Mieux vaut tard que jamais a-t-on coutume de dire ! Par ce sursaut tardif, mais néanmoins salutaire (même si le parquet a fait appel de la décision le 16 janvier 2019, ce qui est invraisemblable et relève d’un acharnement inadmissible, maintenant en détention Laurent Gbagbo au moins jusqu’au 1er février 2019 !8), la Cour Pénale Internationale s’évite de baigner encore plus dans le ridicule le plus achevé. Grâce à ce cocktail explosif (CPI, Alassane Ouattara et Françafrique), on maintient un innocent – au sens juridique du terme – en prison pendant plus de sept ans. Bravo pour les thuriféraires de la Justice pénale internationale ! Du côté des États (États-Unis en tête de liste) qui ne sont pas partie au statut de la CPI, on doit rire sous cape et se féliciter d’un tel raté. Il est grand temps de remettre sur le métier une réforme de grande ampleur de la Cour, de ses méthodes de travail, de sa déontologie en commençant par un grand coup de balai visant tous ceux, qui de près ou de loin, ont trempé dans cette farce batave. Mais aussi une juste réparation matérielle et morale pour les acteurs involontaires de ce drame humain (Laurent Gbagbo en tête de liste) afin que soit atténuée, même légèrement la honte qui plane durablement sur la CPI !
Guillaume Berlat
1 Fanny Pigeaud, Laurent Gbagbo acquitté par la CPI, www.prochetmoyen-orient.ch, 15 janvier 2019
2 Guillaume Berlat, Cour pénale internationale ; entre puissance et impuissance, www.prochetmoyen-orient.ch, 28 mars 2016
3 Guillaume Berlat, L’honneur perdu de la CPI, www.prochetmoyen-orient.ch, 31 décembre 2018.
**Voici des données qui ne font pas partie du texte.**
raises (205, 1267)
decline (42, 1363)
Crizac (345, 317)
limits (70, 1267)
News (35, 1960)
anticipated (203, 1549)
4 Tanguy Berthemet, L’acquittement de Gbagbo, nouveau revers pour la CPI, Le Figaro, 16 janvier 2019, p. 10.
5 Éditorial, Une justice internationale fragilisée, Le Monde, 18 janvier 2019, p.
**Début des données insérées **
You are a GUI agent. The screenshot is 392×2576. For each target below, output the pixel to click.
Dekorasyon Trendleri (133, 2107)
6 Stéphanie Maupas, Comment le dossier de l’accusation s’est effondré, Le Monde, 17 janvier 2019, p. 2.
7 Cyril Bensimon, Gbagbo acquitté, incertitude en Côte d’ivoire, Le Monde, 17 janvier 2019, pp. 1 et 2.
8 Agence Reuters, Gbagbo maintenu en détention au moins jusqu’au 1er février, www.mediapart.fr, 18 janvier 2019.